((
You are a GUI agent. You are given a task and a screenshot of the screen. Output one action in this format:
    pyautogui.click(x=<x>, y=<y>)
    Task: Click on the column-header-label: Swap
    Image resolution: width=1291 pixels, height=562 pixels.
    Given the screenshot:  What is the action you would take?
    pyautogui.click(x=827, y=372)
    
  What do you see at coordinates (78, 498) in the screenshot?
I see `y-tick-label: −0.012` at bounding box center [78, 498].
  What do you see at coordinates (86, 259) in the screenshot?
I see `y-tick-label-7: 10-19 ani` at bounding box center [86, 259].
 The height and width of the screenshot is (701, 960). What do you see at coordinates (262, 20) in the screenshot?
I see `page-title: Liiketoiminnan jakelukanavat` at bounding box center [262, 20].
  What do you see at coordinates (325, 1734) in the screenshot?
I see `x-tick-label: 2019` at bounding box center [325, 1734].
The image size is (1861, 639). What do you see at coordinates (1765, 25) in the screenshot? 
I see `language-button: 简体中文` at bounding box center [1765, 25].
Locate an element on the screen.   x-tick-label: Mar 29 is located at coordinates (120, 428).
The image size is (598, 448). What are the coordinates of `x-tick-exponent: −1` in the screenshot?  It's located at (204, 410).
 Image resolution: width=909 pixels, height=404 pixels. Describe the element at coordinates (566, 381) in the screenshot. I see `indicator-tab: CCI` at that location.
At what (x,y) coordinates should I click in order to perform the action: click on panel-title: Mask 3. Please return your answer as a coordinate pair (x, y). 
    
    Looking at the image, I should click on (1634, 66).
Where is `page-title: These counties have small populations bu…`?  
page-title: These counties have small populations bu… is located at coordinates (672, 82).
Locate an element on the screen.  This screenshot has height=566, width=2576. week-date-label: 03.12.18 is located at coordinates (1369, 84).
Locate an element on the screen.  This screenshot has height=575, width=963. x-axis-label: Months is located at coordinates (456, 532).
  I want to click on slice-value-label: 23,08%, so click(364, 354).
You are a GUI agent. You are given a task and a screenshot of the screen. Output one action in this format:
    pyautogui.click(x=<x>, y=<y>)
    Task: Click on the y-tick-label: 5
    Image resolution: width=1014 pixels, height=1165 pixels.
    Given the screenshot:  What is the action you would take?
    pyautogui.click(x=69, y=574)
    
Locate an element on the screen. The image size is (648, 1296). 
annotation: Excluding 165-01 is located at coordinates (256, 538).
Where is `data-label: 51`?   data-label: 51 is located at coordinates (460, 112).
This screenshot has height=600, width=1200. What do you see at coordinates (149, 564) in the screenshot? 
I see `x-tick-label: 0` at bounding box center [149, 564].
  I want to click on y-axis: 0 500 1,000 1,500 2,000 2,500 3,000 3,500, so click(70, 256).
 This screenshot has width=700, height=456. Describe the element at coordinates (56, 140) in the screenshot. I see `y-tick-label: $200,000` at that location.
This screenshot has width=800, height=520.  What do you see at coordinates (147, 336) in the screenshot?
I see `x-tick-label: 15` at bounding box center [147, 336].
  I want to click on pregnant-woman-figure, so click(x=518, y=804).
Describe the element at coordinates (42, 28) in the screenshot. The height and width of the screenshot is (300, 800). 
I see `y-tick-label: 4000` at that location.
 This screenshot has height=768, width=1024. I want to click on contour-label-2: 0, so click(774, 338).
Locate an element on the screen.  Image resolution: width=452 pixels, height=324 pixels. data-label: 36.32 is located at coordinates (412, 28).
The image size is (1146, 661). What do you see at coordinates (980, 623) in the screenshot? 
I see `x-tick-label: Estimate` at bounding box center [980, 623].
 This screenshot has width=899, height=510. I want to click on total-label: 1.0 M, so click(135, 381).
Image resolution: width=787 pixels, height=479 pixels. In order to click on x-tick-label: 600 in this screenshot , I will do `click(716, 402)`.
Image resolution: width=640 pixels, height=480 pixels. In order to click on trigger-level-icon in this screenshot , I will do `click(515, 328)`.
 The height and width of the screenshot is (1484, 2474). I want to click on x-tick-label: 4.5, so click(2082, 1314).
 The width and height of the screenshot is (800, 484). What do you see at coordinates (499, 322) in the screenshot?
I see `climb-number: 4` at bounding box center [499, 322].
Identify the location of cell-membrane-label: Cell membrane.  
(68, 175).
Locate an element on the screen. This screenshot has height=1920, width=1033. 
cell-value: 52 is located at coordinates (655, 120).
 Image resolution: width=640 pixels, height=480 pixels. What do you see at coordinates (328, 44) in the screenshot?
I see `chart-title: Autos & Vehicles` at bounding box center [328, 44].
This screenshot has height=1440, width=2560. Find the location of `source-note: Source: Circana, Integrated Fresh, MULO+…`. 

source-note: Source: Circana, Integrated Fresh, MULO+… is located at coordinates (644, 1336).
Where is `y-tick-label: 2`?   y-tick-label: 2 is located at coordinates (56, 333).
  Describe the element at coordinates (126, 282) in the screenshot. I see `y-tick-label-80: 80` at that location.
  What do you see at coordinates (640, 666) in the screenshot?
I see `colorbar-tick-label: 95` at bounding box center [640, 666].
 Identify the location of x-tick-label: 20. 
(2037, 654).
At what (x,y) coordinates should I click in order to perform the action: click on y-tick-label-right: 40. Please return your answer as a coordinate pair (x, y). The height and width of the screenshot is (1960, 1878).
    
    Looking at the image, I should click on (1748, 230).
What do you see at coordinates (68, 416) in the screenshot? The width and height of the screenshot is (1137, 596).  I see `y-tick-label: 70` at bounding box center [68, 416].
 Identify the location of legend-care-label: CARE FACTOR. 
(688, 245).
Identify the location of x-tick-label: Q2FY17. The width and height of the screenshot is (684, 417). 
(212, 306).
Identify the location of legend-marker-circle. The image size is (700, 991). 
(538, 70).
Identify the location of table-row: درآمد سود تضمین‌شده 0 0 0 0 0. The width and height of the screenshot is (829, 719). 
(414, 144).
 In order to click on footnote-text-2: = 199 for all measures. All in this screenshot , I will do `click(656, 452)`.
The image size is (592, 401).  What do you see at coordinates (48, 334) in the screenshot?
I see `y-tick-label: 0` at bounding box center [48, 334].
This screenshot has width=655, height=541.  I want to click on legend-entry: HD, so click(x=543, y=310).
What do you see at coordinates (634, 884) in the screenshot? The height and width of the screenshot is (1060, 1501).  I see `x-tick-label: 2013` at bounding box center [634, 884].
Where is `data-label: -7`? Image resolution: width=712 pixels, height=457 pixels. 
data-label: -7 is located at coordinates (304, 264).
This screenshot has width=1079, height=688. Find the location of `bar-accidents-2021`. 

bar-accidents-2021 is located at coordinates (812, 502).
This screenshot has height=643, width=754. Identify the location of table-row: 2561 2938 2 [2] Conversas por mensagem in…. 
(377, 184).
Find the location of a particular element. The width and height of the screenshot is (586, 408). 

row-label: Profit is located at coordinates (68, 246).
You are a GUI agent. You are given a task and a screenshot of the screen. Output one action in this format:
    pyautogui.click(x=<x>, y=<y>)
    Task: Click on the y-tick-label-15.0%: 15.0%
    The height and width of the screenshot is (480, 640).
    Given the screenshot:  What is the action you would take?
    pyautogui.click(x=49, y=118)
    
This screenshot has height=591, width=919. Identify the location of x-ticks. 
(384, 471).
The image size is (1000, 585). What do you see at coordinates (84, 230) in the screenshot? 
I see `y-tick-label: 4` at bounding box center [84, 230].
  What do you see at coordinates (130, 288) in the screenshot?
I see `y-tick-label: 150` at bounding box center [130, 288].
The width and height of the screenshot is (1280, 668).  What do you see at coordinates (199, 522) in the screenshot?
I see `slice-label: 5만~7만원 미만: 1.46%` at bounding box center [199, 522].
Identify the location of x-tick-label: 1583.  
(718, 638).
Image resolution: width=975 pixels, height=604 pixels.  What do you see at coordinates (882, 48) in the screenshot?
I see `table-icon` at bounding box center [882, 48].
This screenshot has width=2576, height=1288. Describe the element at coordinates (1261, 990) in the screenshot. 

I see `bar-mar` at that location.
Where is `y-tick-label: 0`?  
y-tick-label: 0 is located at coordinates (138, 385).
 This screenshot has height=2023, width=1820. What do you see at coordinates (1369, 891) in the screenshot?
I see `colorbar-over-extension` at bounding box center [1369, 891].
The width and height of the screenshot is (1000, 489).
))
| To-do item |
Write out the items between the lines holding "Identify the location of x-tick-label: 20." and "row-label: Profit is", inclusive, word for word.

| Reply to the task |
 Identify the location of x-tick-label: 20. 
(2037, 654).
At what (x,y) coordinates should I click in order to perform the action: click on y-tick-label-right: 40. Please return your answer as a coordinate pair (x, y). The height and width of the screenshot is (1960, 1878).
    
    Looking at the image, I should click on (1748, 230).
What do you see at coordinates (68, 416) in the screenshot? The width and height of the screenshot is (1137, 596).  I see `y-tick-label: 70` at bounding box center [68, 416].
 Identify the location of legend-care-label: CARE FACTOR. 
(688, 245).
Identify the location of x-tick-label: Q2FY17. The width and height of the screenshot is (684, 417). 
(212, 306).
Identify the location of legend-marker-circle. The image size is (700, 991). 
(538, 70).
Identify the location of table-row: درآمد سود تضمین‌شده 0 0 0 0 0. The width and height of the screenshot is (829, 719). 
(414, 144).
 In order to click on footnote-text-2: = 199 for all measures. All in this screenshot , I will do `click(656, 452)`.
The image size is (592, 401).  What do you see at coordinates (48, 334) in the screenshot?
I see `y-tick-label: 0` at bounding box center [48, 334].
This screenshot has width=655, height=541.  I want to click on legend-entry: HD, so click(x=543, y=310).
What do you see at coordinates (634, 884) in the screenshot? The height and width of the screenshot is (1060, 1501).  I see `x-tick-label: 2013` at bounding box center [634, 884].
Where is `data-label: -7`? Image resolution: width=712 pixels, height=457 pixels. 
data-label: -7 is located at coordinates (304, 264).
This screenshot has width=1079, height=688. Find the location of `bar-accidents-2021`. 

bar-accidents-2021 is located at coordinates (812, 502).
This screenshot has height=643, width=754. Identify the location of table-row: 2561 2938 2 [2] Conversas por mensagem in…. 
(377, 184).
Find the location of a particular element. The width and height of the screenshot is (586, 408). 

row-label: Profit is located at coordinates (68, 246).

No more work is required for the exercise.